Back at college and been asked to tackle an unseen poem? Maria shows you how…

Today we’re going to explore the unseen poetry element of your exam.  (For Edexcel A Level Literature you are asked to compare – so we will also look at how to do this.)  

Many students worry unnecessarily about trying to get to grips with a poem that they have not studied before.   However, by following some simple advice you will actually be looking forward to the exam!  (OK maybe that’s a bit of hyperbole there…)

Read on to discover how to solve the unseen poem Like Maria:

The most important thing about analysing a new poem is to have a system or framework for analysis.  This can be something your teacher showed you or one you designed for yourself.  It acts as a checklist for the exam to make sure you consider all aspects of a poem.  

Below is the checklist of 10 prompts that Maria likes to use:

TITLE
REACTION
VOICE
TONE
SOUND
STRUCTURE
IMAGERY
TECHNIQUES
THEMES
GENRE

Click here for further explanation of the prompts.  

In the Edexcel exam on unseen poetry, you are required to compare the unseen poem with one you have studied from the ‘Poems of the Decade’ anthology.   The question will provide you with a focus for the essay – this will also give you a clue as to what the unseen poem is about.  

Use this focus to inform your reading of the poem and annotate accordingly.  Make sure you think about the 10 prompts – some of them might be irrelevant to your particular unseen or the question focus but they are designed to make sure that you don’t miss anything major.  (For example – if it’s a sonnet you should recognise it by considering genre or structure…)

Now you need to think about the comparison.  You have limited time in the exam so aim to cover maybe 3 key points of comparison.

Let’s try an example question:

Click here to read Fred D’Aguiar’s ‘Boy Soldier’.
Copy, paste and print to get a real life experience of the exam.
– you will need to scroll down a bit – don’t read the analysis until afterwards!!!!

Use the 10 prompts to get an overall feel for the poem – but don’t over annotate yet!

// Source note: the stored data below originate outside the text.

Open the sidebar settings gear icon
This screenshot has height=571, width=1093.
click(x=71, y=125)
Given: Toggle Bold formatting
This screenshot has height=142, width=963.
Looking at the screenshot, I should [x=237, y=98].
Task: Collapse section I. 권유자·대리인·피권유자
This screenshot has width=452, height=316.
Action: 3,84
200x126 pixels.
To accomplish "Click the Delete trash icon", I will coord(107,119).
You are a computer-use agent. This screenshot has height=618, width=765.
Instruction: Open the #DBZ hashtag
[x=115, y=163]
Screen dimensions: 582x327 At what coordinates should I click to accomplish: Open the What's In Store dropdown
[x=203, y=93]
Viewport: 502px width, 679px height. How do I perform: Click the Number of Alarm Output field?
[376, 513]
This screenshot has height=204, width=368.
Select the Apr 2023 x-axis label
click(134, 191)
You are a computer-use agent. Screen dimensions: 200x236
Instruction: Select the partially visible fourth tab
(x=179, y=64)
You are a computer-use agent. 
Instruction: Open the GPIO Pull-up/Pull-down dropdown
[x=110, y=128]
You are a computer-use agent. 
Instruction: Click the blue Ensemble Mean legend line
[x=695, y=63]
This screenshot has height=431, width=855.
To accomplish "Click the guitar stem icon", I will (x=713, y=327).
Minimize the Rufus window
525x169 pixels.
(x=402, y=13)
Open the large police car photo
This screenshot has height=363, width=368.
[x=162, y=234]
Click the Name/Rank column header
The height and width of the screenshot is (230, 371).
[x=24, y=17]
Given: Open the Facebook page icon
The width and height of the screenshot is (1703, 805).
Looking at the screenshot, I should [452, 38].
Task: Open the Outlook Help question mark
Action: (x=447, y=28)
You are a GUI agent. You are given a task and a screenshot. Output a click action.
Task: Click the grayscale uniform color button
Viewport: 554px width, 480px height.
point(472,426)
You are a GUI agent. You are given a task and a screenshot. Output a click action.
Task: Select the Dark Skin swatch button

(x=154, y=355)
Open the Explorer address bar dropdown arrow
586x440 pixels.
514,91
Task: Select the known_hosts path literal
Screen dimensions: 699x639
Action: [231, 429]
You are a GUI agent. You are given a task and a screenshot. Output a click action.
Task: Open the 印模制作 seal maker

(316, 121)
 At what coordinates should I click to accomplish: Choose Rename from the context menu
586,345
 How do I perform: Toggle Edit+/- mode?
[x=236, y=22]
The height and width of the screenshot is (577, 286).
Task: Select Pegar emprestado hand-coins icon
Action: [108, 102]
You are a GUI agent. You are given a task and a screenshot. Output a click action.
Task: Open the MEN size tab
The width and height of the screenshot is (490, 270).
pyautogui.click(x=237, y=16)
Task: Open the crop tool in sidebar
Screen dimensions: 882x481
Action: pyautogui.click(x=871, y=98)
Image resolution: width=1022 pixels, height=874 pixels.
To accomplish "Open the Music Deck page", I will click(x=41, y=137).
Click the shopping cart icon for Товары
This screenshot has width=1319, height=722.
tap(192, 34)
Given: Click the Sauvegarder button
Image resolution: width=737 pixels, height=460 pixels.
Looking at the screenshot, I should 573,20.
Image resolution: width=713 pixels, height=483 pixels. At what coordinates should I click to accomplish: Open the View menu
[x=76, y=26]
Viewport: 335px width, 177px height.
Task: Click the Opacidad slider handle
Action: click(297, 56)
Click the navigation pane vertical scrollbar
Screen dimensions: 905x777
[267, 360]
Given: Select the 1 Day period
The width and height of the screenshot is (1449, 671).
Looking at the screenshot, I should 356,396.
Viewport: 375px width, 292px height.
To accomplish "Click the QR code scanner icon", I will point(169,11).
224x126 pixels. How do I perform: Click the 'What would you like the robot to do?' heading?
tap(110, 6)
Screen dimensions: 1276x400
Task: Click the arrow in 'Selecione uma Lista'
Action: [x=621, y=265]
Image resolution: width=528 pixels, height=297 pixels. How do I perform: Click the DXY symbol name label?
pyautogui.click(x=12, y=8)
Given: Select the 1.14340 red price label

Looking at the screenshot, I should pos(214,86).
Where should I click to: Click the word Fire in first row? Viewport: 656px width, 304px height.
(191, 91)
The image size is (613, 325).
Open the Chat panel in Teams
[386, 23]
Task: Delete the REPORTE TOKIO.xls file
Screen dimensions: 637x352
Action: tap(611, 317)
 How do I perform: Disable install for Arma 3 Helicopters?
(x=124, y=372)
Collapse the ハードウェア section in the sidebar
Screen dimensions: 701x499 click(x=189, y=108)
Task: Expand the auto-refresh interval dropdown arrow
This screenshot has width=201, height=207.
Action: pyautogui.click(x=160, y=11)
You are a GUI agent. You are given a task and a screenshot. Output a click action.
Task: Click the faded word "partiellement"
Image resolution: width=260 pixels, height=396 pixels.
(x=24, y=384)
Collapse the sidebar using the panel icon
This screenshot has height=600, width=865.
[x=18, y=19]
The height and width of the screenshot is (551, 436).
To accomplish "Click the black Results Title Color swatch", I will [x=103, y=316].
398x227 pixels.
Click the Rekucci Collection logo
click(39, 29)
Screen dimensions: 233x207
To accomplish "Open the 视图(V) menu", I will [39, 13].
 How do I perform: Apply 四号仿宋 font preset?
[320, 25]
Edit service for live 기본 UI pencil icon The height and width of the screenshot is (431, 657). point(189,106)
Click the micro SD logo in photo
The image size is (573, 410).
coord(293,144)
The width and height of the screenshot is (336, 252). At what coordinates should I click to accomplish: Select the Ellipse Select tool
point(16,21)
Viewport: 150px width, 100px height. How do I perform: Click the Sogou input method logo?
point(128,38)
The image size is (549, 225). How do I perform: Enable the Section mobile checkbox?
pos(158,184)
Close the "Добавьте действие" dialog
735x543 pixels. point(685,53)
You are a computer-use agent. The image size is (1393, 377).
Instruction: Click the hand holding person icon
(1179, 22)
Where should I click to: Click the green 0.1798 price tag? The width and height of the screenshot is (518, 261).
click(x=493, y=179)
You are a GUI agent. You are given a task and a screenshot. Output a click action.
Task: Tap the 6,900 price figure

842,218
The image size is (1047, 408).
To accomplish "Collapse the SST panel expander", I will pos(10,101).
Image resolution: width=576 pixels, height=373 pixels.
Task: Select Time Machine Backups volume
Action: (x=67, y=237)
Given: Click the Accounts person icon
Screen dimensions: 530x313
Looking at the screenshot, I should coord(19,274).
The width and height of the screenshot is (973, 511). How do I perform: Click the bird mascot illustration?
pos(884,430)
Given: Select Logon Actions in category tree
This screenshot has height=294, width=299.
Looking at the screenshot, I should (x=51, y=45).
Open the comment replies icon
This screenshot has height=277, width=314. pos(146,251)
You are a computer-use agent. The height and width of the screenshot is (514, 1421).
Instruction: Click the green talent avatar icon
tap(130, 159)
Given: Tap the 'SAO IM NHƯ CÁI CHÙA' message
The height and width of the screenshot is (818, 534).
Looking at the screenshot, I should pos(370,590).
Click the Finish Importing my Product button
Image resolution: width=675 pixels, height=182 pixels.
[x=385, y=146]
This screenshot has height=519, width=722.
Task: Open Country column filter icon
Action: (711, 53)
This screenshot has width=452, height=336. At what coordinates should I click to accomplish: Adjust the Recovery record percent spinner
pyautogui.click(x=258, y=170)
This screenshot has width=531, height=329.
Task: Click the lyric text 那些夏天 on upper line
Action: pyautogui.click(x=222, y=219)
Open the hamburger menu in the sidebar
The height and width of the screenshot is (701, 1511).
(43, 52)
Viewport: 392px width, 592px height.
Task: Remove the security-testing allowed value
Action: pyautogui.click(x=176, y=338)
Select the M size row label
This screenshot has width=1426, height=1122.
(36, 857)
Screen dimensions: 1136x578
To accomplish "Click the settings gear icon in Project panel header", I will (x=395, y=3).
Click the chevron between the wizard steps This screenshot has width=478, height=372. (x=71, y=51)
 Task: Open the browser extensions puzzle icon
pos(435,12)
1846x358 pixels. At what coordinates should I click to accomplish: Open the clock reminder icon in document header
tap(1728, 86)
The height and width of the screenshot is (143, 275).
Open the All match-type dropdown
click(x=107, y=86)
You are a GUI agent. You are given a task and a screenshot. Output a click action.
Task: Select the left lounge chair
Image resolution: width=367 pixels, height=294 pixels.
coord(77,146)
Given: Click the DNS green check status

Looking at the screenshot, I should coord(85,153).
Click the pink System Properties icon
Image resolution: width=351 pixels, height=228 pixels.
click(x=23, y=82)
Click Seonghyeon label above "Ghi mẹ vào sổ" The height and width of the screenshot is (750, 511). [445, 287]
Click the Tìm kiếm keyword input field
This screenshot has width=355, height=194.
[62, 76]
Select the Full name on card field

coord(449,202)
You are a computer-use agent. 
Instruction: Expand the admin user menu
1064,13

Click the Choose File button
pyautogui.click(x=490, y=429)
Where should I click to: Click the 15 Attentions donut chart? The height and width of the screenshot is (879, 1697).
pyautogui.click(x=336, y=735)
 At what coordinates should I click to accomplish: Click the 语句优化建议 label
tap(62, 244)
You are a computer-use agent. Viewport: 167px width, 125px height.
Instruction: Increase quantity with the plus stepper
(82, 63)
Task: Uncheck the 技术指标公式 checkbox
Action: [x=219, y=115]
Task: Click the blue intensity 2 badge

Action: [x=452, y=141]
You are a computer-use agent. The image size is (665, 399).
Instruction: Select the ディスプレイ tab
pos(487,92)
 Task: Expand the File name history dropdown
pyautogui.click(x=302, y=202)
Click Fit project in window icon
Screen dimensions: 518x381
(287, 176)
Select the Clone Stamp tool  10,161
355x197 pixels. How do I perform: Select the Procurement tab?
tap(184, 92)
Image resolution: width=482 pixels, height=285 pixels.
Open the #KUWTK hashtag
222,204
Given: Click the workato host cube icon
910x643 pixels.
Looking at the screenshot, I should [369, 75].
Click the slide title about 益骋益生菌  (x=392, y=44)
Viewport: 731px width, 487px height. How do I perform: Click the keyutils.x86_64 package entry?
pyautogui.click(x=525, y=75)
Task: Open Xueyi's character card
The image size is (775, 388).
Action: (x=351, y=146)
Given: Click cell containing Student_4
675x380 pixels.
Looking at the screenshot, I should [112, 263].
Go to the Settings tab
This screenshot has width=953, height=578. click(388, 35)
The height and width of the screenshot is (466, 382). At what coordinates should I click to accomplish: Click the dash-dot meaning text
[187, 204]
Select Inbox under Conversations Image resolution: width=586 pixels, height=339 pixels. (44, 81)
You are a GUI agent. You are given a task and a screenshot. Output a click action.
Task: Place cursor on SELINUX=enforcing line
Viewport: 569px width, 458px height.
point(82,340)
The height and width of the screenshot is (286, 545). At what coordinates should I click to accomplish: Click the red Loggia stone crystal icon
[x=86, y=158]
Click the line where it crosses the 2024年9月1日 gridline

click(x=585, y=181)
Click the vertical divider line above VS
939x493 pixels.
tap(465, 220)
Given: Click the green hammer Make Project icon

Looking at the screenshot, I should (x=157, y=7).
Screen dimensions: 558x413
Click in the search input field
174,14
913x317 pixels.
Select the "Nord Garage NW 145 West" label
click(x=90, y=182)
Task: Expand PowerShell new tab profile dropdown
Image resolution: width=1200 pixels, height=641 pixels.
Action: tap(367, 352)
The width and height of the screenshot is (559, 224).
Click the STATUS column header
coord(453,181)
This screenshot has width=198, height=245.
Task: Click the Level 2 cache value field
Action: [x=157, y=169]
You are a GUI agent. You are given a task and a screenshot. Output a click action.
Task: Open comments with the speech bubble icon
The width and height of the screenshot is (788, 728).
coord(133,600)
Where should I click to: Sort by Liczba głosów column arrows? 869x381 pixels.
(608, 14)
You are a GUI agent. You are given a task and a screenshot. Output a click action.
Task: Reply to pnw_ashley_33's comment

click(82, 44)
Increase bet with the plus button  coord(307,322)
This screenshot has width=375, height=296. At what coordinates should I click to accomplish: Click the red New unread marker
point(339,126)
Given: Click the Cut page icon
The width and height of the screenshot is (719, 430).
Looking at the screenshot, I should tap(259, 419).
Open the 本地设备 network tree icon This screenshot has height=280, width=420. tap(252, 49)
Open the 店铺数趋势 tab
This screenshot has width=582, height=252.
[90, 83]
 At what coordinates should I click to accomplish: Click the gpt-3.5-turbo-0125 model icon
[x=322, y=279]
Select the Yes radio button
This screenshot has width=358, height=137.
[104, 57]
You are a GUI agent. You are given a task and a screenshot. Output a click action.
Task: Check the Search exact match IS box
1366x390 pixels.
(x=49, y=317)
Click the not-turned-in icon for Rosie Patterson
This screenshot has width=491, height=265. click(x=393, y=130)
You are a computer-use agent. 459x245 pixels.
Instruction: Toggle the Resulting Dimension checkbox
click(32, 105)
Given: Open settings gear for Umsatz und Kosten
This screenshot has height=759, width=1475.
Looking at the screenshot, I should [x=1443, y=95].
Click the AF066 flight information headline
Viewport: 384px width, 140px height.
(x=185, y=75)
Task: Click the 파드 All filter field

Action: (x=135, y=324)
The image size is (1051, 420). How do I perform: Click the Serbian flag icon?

Now think about answering the question below:

Compare how both poets explore the presentation of victims in ‘Boy Soldier’ and Roderick Ford’s ‘Giuseppe’.  

Look for points of comparison – annotate the poem according to the question
and write a plan:

e.g.

Boy Soldier

  1. boy not named –  ‘a face just like / his’ kills him’ – many victims – mass graves
  2. victim of violence – hardly noticeable ‘flick of finger on the trigger’
  3. innocence -light imagery ‘snuffs out the wicks’ – muscle

Giuseppe

  1. woman not named – identity removed – and ‘ripe golden roe’
  2. victim of violence – ‘butchered’ and eaten – separate head etc.
  3. innocence – men = guilty, mermaid can’t speak – minorities etc.

Now write a point up – you might write something like this for point 3:

​Both the boy soldier and the mermaid are presented as innocent victims of war.  D’Aguiar immediately establishes the boy’s innocence by the imagery of light in the ‘large lamp’ and ‘smaller lanterns’ used to describe his face.  The child’s youth is also emphasised by the image of his bones ‘waiting for muscle’ implying that he lacks the physical power of a man.    The use of the verb ‘snuffs’ shows how easily this light is to extinguish, enhancing the boy’s vulnerability and combining with the flippant alliteration of ‘flick of a finger’ to show how fragile his life is.  D’Aguiar portrays the boy as a tragic victim of the relentless machine of war and highlights the innocence of children trapped in such circumstances.  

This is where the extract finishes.